Phillip Babich: Media conglomerates are utilizing satellite technology to distribute or recycle programming produced in domestic markets, most often the United States. Rupert Murdoch's News Corporation, owner of FOX TV, is leading the charge. He's spending billions of dollars to establish satellite systems. Based in England, Murdoch operates the most profitable satellite television system in the world, British Sky Broadcasting. Bob McChesney:
Bob McChesney: In the United States, cable's the primary way people get their television. I think about seventy percent of TV households are cable households. And maybe two, three, four percent might be satellite households. And the rest just get it over the air without cable or satellite. Well, in other places in the world there are some countries where cable, for a variety of reasons, has never caught on. Maybe it's a poor country that couldn't justify that sort of expense by a private carrier. Maybe it's a country with a very rugged landscape that make cable very difficult... or sparsely settled. And in some areas of the world, many of them in fact, satellite transmission is the dominant form of pay-television or multi-channel television.

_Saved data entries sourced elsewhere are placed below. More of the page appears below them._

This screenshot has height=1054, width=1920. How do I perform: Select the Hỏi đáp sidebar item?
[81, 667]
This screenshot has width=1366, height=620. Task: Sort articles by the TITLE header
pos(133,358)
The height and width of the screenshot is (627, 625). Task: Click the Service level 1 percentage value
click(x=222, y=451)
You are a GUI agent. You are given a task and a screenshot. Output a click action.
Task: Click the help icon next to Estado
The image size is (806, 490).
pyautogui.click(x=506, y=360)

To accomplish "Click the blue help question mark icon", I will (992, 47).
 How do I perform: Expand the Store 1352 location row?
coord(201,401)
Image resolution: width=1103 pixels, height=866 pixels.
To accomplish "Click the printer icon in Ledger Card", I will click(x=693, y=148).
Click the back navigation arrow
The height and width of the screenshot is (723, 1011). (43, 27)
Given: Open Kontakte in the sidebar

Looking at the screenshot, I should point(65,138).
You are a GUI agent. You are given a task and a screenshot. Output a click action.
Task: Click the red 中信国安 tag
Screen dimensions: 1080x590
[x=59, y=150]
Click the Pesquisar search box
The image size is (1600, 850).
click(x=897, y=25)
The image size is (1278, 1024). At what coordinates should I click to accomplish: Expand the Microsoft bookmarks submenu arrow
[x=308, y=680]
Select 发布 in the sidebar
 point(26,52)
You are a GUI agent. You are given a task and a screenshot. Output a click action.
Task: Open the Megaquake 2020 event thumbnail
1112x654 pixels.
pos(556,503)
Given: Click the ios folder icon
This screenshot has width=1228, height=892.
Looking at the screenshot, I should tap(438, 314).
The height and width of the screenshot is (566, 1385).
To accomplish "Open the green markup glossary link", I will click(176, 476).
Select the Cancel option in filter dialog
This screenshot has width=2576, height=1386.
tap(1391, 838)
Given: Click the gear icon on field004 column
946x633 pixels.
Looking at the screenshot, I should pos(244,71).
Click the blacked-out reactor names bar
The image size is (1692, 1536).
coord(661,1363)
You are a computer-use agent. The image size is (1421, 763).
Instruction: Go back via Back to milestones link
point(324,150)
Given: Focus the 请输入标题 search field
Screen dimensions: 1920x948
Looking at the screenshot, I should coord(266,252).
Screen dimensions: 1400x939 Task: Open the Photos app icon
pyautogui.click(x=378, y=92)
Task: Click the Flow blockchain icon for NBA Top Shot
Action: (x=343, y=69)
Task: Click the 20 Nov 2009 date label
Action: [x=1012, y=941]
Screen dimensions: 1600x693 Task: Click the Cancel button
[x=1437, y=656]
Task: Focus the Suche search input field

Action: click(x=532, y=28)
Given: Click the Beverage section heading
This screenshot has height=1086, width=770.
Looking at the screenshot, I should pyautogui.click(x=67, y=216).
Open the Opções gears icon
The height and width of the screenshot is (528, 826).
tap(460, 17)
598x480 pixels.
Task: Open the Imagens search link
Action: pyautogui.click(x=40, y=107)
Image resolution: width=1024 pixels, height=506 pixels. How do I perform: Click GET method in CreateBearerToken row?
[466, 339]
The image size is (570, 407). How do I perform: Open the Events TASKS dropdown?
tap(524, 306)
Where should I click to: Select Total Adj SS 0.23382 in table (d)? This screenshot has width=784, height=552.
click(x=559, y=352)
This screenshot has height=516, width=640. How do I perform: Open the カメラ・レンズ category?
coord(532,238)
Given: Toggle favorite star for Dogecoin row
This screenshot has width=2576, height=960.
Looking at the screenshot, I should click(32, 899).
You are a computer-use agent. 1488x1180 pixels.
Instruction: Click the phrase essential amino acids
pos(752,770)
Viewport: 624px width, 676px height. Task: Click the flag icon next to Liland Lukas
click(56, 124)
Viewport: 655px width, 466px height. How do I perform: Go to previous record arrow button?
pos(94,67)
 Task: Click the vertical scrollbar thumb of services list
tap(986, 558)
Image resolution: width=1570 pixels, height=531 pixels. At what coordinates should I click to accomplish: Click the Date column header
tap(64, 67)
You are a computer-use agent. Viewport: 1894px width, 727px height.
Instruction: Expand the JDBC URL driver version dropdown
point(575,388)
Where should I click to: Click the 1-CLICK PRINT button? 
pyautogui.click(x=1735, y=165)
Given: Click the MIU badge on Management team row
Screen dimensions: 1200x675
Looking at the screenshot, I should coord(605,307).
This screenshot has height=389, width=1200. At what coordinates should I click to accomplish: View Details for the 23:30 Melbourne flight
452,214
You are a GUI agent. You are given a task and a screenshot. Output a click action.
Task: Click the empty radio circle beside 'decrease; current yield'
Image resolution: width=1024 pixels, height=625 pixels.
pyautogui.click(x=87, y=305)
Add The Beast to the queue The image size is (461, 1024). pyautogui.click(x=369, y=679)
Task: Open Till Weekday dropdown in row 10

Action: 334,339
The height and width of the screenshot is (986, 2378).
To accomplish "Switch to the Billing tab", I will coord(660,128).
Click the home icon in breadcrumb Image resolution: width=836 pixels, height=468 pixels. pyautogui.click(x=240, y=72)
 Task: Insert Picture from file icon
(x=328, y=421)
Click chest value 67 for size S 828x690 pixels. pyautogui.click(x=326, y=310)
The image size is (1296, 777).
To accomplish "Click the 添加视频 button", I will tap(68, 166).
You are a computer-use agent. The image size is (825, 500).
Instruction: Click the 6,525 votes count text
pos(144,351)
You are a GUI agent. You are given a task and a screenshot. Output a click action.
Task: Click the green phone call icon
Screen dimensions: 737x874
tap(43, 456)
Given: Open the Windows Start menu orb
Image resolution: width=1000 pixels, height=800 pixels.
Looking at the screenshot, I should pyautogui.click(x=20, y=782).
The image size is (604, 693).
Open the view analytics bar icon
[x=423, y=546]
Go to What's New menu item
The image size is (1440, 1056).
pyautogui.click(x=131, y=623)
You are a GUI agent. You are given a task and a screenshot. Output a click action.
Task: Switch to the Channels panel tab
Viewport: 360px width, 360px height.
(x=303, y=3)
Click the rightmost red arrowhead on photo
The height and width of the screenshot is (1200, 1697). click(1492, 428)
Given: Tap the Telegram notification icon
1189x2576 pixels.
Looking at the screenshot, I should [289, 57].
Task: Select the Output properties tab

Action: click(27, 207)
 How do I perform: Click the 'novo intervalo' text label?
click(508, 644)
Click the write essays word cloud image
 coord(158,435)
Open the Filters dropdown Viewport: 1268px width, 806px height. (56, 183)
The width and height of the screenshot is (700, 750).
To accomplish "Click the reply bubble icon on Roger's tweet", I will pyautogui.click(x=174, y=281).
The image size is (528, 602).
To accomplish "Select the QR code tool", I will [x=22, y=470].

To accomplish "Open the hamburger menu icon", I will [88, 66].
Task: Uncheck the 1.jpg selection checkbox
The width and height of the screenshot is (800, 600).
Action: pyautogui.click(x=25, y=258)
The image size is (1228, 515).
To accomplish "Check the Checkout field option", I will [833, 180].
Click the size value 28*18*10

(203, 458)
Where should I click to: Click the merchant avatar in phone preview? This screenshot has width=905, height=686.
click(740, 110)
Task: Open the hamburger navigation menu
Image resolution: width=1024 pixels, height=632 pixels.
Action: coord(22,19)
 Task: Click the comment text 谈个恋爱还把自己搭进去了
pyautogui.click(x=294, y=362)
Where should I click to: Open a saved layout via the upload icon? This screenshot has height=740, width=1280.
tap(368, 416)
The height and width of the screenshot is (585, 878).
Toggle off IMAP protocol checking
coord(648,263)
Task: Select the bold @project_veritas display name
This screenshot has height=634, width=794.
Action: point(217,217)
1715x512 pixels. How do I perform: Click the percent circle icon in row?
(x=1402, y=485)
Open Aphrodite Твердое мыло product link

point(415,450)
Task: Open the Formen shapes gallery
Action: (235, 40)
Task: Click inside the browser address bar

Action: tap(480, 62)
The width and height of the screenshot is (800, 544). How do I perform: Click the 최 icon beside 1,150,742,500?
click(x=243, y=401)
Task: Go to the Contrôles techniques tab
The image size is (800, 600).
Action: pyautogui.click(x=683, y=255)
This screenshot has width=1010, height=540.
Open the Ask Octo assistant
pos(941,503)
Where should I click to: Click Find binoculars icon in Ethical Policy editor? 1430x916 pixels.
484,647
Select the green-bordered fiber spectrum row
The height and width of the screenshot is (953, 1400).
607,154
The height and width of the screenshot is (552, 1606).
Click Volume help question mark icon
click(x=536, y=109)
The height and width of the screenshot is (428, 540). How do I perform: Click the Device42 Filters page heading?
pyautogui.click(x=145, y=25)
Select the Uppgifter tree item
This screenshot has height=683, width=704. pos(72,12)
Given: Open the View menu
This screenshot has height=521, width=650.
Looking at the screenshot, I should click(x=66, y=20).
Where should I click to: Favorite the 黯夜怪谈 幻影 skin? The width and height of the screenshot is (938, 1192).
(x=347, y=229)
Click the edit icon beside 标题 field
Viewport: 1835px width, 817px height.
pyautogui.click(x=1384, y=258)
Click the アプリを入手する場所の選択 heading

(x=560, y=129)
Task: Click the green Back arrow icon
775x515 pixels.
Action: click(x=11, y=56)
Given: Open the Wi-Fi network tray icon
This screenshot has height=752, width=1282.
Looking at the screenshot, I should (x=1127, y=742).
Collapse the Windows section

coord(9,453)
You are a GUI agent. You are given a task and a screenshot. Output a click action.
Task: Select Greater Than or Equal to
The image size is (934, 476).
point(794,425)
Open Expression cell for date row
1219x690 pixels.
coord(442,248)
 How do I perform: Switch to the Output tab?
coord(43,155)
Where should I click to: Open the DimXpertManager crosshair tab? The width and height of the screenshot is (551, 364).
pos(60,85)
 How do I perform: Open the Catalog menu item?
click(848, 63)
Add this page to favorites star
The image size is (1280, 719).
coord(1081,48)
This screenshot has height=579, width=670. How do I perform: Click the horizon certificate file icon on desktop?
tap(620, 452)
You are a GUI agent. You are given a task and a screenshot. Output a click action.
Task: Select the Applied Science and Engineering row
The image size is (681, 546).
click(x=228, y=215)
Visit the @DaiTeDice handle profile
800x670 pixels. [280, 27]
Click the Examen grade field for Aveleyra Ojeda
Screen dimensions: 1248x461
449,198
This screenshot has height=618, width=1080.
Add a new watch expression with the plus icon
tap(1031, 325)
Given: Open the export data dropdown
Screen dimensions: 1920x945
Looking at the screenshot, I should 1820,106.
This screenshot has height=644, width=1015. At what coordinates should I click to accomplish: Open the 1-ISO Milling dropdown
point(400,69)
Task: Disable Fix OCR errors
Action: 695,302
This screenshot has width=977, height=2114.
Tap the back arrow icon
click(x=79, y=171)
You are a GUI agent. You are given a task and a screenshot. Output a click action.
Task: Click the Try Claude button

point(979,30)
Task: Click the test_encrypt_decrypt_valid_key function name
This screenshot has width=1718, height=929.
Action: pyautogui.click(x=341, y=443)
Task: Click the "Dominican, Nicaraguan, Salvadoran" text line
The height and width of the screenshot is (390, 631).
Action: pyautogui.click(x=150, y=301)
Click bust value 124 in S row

It just so happens that Rupert Murdoch has been at the forefront of the satellite television movement in most places of the world. His British Sky Broadcasting is a very profitable company. It's an independent company that his news corporation controls. And it's the dominant pay-TV server in Great Britain, and it's developing a European base. And it's establishing deals right now in Germany and Italy to expand its influence.
In Asia he has a vast operation called Star TV, which goes from Mainland China, to India, to Indonesia and Thailand. And it's setting up an English language satellite TV service for all of Asia. In addition, he's got domestic language services in Indonesia, India, China, and he's got a major interest in the top satellite broadcaster in Japan.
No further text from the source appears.